Venerdì, 30 Luglio 2021
Politica

Posto fisso a 4.600 precari, via libera al piano regionale: “Una battaglia di civiltà”

Parere favorevole del governo d'intesa con la commissione bilancio. Armao: “Non comporta aumenti di spesa e restituisce dignità a migliaia di famiglie siciliane”. Soddisfatti anche Lo Giudice e Laccoto, primo firmatario del disegno di legge che nella provincia di Messina interessa 1800 persone tra ex Lsu e Asu

Parere favorevole del Governo regionale, d'intesa con la Commissione bilancio dell'Assemblea regionale siciliana, per la stabilizzazione dei lavoratori Asu da anni condannati al precariato. 

"La stabilizzazione di tale risorsa umana, impegnata nei Comuni, nelle Aziende sanitarie provinciali e nelle Camere di Commercio dell'Isola - commentano gli assessori al Lavoro Antonio Scavone, alle Autonomie locali Marco Zambuto e all'Economia, Gaetano Armao - non comporta aumenti di spesa e restituisce dignità a migliaia di famiglie siciliane". Per il presidente della Regione Nello Musumeci "il voto di oggi costituisce una ulteriore, importante tappa nel processo di fuoriuscita dal precariato di migliaia di lavoratori per troppo tempo rimasti pegno umano della peggiore politica".

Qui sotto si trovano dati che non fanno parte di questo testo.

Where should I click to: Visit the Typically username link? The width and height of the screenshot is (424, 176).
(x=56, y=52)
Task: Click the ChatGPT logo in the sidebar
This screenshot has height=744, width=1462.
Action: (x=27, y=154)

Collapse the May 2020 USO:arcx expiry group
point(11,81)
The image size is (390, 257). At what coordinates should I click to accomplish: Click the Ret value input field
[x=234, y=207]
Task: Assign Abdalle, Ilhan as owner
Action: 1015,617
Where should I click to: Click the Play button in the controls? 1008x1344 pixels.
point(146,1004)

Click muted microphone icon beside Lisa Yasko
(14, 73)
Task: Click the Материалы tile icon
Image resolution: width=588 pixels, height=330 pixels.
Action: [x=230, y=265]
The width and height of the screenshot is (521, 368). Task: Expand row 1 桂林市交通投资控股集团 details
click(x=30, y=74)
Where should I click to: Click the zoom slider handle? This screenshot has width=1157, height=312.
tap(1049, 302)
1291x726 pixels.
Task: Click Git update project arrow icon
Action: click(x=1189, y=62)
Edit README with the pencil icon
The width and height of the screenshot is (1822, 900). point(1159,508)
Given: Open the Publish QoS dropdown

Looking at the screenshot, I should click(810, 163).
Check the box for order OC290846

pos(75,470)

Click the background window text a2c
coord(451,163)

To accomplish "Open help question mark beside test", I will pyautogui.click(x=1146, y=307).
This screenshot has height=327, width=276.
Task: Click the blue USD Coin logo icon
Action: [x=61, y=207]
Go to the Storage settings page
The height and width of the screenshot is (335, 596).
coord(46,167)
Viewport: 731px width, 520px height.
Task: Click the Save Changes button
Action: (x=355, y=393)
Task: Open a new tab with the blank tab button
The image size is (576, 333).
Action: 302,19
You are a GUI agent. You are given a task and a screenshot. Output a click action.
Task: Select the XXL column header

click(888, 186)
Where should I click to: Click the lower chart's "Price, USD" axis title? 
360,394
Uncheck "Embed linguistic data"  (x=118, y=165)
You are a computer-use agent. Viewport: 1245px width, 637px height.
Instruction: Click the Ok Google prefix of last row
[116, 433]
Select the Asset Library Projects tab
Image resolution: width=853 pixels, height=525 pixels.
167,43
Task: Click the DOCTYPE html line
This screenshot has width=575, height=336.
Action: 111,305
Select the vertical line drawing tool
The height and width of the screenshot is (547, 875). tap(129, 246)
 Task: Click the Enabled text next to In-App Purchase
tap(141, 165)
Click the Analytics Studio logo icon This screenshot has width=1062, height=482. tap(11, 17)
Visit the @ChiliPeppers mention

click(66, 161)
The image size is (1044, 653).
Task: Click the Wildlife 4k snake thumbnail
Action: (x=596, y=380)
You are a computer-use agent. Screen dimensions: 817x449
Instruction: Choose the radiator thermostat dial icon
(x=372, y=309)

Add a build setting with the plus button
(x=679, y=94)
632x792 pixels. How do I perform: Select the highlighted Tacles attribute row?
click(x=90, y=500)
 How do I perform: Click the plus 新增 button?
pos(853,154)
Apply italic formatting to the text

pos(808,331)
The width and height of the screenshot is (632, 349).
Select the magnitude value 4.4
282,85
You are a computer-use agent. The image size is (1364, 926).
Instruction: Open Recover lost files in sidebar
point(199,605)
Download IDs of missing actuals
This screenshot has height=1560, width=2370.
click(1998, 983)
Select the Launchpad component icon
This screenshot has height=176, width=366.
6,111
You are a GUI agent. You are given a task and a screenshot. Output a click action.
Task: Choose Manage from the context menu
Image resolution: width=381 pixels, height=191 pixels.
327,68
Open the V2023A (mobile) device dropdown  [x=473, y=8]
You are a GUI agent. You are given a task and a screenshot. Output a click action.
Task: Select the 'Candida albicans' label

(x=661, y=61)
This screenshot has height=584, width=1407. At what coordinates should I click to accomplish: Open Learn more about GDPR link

Il via libera giunto dalla commissione Bilancio dell'Ars allo stanziamento di ulteriori 15 milioni di euro - che si sommano ai 37milioni e mezzo attualmente impegnati dalla Regione  - consentirà di stabilizzare 4.751 lavoratori Asu siciliani.

“Un grande risultato, grazie al quale dopo quasi 25 anni al servizio di Regione, Comuni, Aziende sanitarie e altri Enti usciranno finalmente e con merito dal precariato, con una stabilizzazione iniziale fino a 16 ore settimanali", dice Alessandro Aricò, capogruppo all'Assemblea regionale siciliana di DiventeràBellissima.

Soddisfatto l’onorevole Giuseppe Laccoto che è il primo firmatario di un disegno di legge che si propone di scrivere la parola fine ad un percorso di precariato che si trascina da quasi 30 anni per una platea di circa 4600 lavoratori tra ex Lsu e Asu, di cui 1800 della provincia di Messina.

“La Commissione è riuscita a reperire queste risorse nelle pieghe del bilancio dopo un lavoro lungo diverse ore – commenta Laccoto. Non sono somme sufficienti a sancire la stabilizzazione con un monte ore minimo di 18 ore, ma rappresentano comunque un passaggio fondamentale, significativo della volontà politica di chiudere la stagione del precariato per migliaia di persone che hanno prestato loro opera nelle Pubbliche Amministrazioni siciliane rendendo servizi anche indispensabili ma, al tempo stesso, senza nessuna garanzia dal punto di vista della tutela previdenziale”.

Sul risultato anche l’intervento di Danilo Lo Giudice, deputato regionale di Sicilia Vera. "Quando sono nati i lavoratori socialmente utili probabilmente io ancora giocavo con le macchinette, oggi finalmente proviamo a chiudere una delle pagine più vergognose del precariato siciliano” scrive Lo Giudice che sottolinea come questo risultato sia "frutto di un lavoro incessante iniziato già lo scorso anno e che consentirà finalmente un futuro certo e dignitoso a migliaia di lavoratori e alle lor famiglie. Credo che oggi – conclude - abbiamo scritto una pagina importante, gettando le basi per chiudere definitivamente la pagina del precariato in Sicilia."

"E' stata vinta una battaglia di civiltà e dignità, questi lavoratori dopo circa 20 anni attendevano risposte" per Luca Sammartino (Iv), presidente della commissione Cultura, formazione e lavoro dell'Assemblea regionale siciliana. Un emendamento, ricorda il parlamentare, "voluto dalla V commissione, che mi onoro di presiedere, che lo ha sostenuto da subito votandolo anche all'unanimità". "Il dibattito è stato serrato in seconda commissione ma siamo riusciti a trovare le somme per garantire a questo personale la fine del precariato e un futuro lavorativo stabile e sereno per loro e le loro famiglie - aggiunge -. Ringrazio il Governo regionale per la sua attiva collaborazione, dando parere favorevole, il presidente della commissione Bilancio Riccardo Savona e tutte le forze parlamentari che hanno sostenuto una norma storica".